» **引用文**:

"""

精神科医・S博士とのメモワール

先月、東京でのヌースレクチャーを終えた後、久々に精神科医のS博士のクリニックを尋ねた。場所は有楽町。S博士のクリニックは「患者が決めた!いい病院 2007年度版」で第3位に選出されている。いわば、売れっ子の優良な精神科医だ。
 
実はこのS博士とはもうかれこれ30年来の付き合いになる。最近は講演なんかでも少し話し始めたが、1985年、僕は突然、超常的な体験に巻き込まれた。オリオンのNOMIという存在から突如としてチャネリングが始まったのだ。今まで出した本では1989年のOCOT体験をヌーソロジーの出自としていたのだが、実は、そこにはOCOT前夜の物語というのがあって、その主役がこのNOMI(ノミ)とS博士だった。

"""

引用文によると、1985年に突如としてチャネリングが始まったのは、何という存在からでしたか。 解答にあたっては、引用文のみを根拠としてください。

(収集データ)
"""

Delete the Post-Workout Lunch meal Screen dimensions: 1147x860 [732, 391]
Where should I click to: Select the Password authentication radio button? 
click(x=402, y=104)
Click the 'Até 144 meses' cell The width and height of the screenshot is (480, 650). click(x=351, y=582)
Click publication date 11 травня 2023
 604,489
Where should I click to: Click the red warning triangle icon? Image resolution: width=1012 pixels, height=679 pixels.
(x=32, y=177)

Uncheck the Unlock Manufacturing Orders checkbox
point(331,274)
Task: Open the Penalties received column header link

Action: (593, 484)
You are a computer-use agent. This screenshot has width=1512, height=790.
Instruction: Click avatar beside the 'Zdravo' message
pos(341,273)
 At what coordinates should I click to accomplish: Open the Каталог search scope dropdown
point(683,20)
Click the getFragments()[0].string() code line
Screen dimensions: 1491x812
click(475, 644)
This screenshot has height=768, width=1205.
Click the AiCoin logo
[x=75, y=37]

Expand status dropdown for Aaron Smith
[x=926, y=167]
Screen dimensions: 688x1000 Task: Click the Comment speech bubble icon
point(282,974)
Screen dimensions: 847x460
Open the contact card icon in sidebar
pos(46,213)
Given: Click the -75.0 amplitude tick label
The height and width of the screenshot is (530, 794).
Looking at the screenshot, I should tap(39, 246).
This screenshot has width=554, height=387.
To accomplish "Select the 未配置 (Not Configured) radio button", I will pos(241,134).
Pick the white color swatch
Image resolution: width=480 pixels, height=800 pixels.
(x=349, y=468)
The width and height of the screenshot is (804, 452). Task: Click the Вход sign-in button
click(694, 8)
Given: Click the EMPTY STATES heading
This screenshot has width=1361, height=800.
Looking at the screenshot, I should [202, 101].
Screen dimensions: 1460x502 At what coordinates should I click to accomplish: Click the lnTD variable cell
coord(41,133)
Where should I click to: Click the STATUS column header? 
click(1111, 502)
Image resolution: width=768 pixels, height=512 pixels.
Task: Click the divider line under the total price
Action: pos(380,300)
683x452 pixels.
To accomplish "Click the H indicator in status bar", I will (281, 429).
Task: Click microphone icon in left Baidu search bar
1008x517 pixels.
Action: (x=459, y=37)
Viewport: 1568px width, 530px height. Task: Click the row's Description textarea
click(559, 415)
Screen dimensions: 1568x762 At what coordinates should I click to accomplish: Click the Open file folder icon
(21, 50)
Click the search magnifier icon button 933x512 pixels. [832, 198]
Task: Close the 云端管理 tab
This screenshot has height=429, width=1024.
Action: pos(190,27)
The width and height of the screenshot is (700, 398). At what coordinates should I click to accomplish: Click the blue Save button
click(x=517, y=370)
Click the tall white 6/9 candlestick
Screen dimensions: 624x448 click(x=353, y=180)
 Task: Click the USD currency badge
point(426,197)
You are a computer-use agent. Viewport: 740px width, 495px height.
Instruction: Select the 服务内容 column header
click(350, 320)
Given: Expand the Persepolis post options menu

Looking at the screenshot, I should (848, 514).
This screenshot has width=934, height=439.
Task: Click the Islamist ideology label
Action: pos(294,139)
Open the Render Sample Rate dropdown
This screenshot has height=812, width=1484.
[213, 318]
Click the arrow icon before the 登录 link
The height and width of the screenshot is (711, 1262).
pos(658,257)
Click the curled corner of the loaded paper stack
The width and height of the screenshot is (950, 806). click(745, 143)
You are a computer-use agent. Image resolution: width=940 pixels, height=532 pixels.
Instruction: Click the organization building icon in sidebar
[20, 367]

"""

» **解答**:
オリオンのNOMI(ノミ)という存在からです。